Elephants are social animals. They spend about 10 to 15 years in the herds they are born into before going their way. “The knowledge elephants have about their food, their home range, where to find water, how to avoid predators, where they should go in different seasons are not instinctive but imparted by their mothers or other elders in the herd. They learn it socially,” points out Surenda Varma of CES, who has been researching elephants for the past 25 years. If a few members of the herd or the group or the clan, are crop raiders, being social animals, others too may join them.
Home schooling
Elephants which live in human-dominated areas for many years (like those in Alur in Hassan district of Karnataka, a conflict hot spot) would get acclimatised to that habitat and would consider crops as their natural food. They would lose fear for humans and would consider humans as part of their habitat. A lot of their learning is acquired from the immediate vicinity. That could be a reason why two bulls of these groups came back when they were captured and released in Mudumalai a few years back. “We imagine that elephants always consider forests as their natural babitat but it may not be the case always,” says Varma.

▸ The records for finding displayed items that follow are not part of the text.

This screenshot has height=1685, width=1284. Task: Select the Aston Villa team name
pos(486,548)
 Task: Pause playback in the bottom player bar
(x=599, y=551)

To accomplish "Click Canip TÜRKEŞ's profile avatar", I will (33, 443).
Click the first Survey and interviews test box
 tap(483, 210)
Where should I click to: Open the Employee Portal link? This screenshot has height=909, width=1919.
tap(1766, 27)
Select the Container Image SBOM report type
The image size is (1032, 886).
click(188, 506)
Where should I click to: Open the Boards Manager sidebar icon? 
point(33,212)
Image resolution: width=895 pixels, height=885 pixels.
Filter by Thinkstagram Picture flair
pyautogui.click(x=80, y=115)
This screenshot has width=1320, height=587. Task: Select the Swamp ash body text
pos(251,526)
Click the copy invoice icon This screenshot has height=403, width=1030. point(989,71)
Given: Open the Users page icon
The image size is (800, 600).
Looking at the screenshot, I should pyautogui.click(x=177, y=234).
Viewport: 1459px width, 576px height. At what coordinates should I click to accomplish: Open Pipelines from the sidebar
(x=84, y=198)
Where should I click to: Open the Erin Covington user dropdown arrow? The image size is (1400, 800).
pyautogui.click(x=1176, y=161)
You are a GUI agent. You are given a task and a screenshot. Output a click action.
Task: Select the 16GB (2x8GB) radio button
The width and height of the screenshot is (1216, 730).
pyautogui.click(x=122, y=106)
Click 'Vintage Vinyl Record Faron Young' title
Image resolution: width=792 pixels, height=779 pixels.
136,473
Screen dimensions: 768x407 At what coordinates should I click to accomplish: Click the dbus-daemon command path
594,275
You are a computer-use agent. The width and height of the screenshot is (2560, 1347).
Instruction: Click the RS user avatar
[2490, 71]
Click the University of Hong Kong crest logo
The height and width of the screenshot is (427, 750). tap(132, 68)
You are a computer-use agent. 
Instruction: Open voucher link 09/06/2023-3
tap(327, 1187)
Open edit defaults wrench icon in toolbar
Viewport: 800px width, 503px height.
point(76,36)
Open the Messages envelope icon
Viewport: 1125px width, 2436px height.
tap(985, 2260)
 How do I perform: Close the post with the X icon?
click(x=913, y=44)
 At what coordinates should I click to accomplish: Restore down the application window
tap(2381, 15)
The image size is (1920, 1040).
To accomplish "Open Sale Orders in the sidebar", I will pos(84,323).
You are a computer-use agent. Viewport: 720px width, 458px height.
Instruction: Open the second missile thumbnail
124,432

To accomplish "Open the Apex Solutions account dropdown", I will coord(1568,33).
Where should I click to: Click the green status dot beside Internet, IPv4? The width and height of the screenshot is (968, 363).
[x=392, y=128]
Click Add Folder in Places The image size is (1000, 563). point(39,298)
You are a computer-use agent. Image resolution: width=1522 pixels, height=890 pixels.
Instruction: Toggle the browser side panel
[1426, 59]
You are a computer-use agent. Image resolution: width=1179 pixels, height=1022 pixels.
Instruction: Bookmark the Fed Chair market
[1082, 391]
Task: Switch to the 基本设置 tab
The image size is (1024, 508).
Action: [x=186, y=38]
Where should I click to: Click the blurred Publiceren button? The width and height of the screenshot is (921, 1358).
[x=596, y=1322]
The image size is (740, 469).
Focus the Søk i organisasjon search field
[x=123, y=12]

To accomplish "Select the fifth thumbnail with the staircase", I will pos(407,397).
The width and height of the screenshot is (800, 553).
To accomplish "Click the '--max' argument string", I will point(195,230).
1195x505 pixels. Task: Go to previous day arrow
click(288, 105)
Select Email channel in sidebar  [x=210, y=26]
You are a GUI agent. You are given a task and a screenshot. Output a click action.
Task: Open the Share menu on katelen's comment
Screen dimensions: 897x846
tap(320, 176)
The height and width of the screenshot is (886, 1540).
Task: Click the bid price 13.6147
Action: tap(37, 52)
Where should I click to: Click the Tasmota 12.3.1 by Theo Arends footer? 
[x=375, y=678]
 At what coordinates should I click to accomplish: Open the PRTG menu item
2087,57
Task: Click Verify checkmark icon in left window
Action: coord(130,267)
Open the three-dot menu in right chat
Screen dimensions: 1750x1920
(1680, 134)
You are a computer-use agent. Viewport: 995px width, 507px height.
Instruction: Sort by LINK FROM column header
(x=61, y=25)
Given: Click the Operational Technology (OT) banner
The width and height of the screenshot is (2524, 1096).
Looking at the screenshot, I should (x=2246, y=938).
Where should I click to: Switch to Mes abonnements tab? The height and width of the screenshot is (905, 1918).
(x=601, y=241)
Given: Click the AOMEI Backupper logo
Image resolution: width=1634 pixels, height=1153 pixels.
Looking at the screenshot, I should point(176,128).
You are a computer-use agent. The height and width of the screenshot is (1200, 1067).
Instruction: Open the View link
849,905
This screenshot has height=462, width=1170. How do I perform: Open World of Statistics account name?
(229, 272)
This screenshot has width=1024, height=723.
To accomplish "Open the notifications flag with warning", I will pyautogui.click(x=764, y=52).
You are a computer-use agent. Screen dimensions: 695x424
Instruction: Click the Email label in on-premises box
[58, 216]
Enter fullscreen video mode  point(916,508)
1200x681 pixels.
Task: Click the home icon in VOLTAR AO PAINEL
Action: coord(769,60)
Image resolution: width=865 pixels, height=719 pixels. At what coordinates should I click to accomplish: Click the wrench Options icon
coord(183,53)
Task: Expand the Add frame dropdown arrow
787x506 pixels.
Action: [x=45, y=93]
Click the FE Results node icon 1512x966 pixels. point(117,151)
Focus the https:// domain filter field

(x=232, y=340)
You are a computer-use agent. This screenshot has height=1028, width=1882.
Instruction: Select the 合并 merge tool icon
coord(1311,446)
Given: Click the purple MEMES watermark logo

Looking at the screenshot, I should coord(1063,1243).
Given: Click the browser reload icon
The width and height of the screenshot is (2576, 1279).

There is a lot of behavioural differences in gender, age and group types of elephants that raid crops. Normally, it’s the adult male elephant which raids crops. They take greater risks than a herd with females, sub-adult males and calves, points out Nishant M D, a research scholar with CES, who is studying behavioural pattern of elephants. The bulls may raid large areas while the herd may focus on one area while raiding crops. “That means, when the crop is raided by bulls, the damage would be shared by many farmers, whereas if it’s raided by a herd, the loss will be concentrated in a particular area,” says he. There is a possibility that the males that raid crops could be the weaker ones in the population which yearn to be stronger, he adds.
Understanding of behavioural decisions made by elephants, which is influenced both by their biology and their ecology, would help to resolve important management issues, particularly those related to human-elephant conflict, say scientists. However, detailed assessment of the biological and ecological factors that determine elephants’ decision-making have not been adequately explored, they say.